* Task details: Please reproduce only the stretch of entries from the line containing "Open the Watchtower tower icon in the sidebar" through the line containing "Image resolution: width=1200", renaming "Cancel" to "Dismiss" and keeping everything else unchanged.

--- BEGIN Provided records ---

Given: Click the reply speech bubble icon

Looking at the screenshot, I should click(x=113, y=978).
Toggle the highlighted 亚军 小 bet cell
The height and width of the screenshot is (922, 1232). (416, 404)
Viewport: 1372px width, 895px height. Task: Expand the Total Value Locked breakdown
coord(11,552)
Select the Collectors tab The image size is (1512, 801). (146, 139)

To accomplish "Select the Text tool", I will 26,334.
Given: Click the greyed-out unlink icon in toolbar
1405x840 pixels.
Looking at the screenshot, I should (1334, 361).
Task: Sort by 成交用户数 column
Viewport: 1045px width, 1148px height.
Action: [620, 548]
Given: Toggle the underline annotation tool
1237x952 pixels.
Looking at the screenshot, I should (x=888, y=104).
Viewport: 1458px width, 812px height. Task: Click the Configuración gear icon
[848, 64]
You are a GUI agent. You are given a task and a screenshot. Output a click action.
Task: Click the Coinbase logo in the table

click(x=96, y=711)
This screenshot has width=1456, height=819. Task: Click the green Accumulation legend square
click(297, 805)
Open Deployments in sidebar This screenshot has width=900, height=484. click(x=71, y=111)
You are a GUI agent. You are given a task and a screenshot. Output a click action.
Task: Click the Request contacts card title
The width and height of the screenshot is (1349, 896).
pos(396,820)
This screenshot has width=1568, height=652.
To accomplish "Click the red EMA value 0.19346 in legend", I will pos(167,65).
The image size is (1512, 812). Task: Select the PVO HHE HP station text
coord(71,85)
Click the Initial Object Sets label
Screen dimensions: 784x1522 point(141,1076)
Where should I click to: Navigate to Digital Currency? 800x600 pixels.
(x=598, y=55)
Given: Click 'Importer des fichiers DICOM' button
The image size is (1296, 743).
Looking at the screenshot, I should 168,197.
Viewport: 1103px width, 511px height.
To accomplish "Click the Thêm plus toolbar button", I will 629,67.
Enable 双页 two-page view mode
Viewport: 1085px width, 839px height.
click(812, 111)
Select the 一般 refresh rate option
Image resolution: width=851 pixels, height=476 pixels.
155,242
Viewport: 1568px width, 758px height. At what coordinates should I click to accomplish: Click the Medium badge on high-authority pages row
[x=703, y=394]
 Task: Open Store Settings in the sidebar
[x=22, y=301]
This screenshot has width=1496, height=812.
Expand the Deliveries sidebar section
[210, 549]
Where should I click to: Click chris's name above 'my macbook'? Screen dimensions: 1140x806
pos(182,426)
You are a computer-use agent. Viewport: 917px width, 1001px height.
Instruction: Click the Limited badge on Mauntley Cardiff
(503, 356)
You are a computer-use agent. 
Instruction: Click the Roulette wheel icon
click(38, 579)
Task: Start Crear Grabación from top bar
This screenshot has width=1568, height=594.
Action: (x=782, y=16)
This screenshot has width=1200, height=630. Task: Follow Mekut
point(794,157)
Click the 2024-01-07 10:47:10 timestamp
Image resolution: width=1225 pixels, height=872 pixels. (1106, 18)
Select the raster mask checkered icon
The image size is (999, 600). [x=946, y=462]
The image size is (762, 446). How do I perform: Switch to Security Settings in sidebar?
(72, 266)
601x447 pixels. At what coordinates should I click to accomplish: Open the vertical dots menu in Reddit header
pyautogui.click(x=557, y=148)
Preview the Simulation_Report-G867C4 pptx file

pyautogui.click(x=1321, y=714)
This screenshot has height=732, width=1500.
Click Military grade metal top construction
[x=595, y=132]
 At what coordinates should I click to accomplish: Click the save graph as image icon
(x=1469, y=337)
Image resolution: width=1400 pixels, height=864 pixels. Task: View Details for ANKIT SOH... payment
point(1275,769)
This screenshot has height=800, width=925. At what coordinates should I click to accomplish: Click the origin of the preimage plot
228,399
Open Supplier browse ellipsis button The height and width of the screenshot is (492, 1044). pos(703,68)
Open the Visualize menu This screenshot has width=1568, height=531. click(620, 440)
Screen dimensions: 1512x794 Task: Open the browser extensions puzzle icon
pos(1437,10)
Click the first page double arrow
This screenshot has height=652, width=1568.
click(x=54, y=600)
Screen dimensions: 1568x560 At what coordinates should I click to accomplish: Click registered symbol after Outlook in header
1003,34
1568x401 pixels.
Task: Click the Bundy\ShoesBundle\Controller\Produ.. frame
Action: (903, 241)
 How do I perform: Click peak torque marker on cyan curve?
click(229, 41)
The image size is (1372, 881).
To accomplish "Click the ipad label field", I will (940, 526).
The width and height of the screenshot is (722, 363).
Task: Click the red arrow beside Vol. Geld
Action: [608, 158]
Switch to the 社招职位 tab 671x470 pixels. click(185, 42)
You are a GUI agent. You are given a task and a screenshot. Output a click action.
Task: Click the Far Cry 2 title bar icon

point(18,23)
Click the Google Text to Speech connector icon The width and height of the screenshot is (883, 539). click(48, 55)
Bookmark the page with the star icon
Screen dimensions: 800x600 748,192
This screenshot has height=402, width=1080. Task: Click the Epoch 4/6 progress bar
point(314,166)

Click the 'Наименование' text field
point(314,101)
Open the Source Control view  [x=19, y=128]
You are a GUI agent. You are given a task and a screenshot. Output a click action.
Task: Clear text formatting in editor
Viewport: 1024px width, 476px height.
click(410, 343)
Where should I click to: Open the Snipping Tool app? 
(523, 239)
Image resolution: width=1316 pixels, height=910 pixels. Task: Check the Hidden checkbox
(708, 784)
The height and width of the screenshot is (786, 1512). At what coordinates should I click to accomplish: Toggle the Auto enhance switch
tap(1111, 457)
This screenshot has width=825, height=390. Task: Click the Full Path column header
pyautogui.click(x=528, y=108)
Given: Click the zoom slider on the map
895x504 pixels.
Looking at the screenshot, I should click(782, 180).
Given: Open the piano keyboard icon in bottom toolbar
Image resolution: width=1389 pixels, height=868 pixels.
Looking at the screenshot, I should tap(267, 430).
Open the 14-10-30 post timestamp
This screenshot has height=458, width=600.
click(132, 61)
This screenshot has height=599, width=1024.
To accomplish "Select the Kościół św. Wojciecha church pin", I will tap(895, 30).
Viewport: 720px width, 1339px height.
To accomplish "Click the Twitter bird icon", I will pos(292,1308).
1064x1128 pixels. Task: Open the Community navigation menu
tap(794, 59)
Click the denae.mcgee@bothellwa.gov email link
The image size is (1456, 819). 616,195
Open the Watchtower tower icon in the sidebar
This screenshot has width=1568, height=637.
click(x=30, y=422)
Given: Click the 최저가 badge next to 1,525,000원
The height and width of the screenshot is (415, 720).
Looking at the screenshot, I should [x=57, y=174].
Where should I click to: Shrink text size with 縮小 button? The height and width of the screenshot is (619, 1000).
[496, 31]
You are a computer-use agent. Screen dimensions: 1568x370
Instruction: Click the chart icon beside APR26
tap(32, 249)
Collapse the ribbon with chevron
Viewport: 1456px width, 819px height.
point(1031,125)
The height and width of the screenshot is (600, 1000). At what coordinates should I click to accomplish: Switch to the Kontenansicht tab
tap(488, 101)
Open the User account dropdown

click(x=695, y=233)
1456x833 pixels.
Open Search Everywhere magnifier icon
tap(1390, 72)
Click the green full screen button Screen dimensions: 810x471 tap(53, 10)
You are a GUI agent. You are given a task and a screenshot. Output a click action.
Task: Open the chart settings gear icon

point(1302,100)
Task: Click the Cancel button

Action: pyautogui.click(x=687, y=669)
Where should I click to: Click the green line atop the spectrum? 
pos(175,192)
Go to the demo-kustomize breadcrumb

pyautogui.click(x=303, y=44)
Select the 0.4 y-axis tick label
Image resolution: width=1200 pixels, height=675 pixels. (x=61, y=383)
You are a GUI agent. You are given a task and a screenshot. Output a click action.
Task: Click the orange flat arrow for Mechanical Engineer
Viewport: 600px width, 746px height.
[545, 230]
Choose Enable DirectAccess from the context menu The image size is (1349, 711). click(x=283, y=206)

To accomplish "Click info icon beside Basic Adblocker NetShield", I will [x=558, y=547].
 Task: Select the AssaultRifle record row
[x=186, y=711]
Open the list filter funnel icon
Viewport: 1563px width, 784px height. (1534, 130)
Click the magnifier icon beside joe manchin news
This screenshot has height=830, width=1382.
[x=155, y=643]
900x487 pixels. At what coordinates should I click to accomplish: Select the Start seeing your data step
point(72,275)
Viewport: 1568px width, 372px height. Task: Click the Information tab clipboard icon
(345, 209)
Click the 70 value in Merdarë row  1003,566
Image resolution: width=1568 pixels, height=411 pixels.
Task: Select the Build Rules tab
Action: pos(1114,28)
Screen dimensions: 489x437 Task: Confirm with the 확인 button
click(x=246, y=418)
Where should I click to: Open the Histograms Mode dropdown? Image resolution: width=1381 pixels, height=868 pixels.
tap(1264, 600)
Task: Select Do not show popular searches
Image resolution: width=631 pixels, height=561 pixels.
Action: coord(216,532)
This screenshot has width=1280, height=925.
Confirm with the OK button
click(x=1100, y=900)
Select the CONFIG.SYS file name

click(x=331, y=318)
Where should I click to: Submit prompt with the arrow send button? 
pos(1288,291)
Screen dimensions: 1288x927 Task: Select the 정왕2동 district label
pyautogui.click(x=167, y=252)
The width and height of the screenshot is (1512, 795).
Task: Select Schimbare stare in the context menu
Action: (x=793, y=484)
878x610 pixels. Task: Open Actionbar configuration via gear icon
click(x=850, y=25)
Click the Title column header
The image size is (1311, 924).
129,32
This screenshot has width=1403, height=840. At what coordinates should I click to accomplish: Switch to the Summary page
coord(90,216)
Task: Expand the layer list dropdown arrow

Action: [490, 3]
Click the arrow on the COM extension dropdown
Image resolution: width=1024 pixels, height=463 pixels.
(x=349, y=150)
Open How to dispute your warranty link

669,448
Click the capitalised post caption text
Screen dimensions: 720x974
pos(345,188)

--- END Provided records ---

* Output below:
Open the Watchtower tower icon in the sidebar
This screenshot has width=1568, height=637.
click(x=30, y=422)
Given: Click the 최저가 badge next to 1,525,000원
The height and width of the screenshot is (415, 720).
Looking at the screenshot, I should [x=57, y=174].
Where should I click to: Shrink text size with 縮小 button? The height and width of the screenshot is (619, 1000).
[496, 31]
You are a computer-use agent. Screen dimensions: 1568x370
Instruction: Click the chart icon beside APR26
tap(32, 249)
Collapse the ribbon with chevron
Viewport: 1456px width, 819px height.
point(1031,125)
The height and width of the screenshot is (600, 1000). At what coordinates should I click to accomplish: Switch to the Kontenansicht tab
tap(488, 101)
Open the User account dropdown

click(x=695, y=233)
1456x833 pixels.
Open Search Everywhere magnifier icon
tap(1390, 72)
Click the green full screen button Screen dimensions: 810x471 tap(53, 10)
You are a GUI agent. You are given a task and a screenshot. Output a click action.
Task: Open the chart settings gear icon

point(1302,100)
Task: Click the Dismiss button

Action: pyautogui.click(x=687, y=669)
Where should I click to: Click the green line atop the spectrum? 
pos(175,192)
Go to the demo-kustomize breadcrumb

pyautogui.click(x=303, y=44)
Select the 0.4 y-axis tick label
Image resolution: width=1200 pixels, height=675 pixels. (x=61, y=383)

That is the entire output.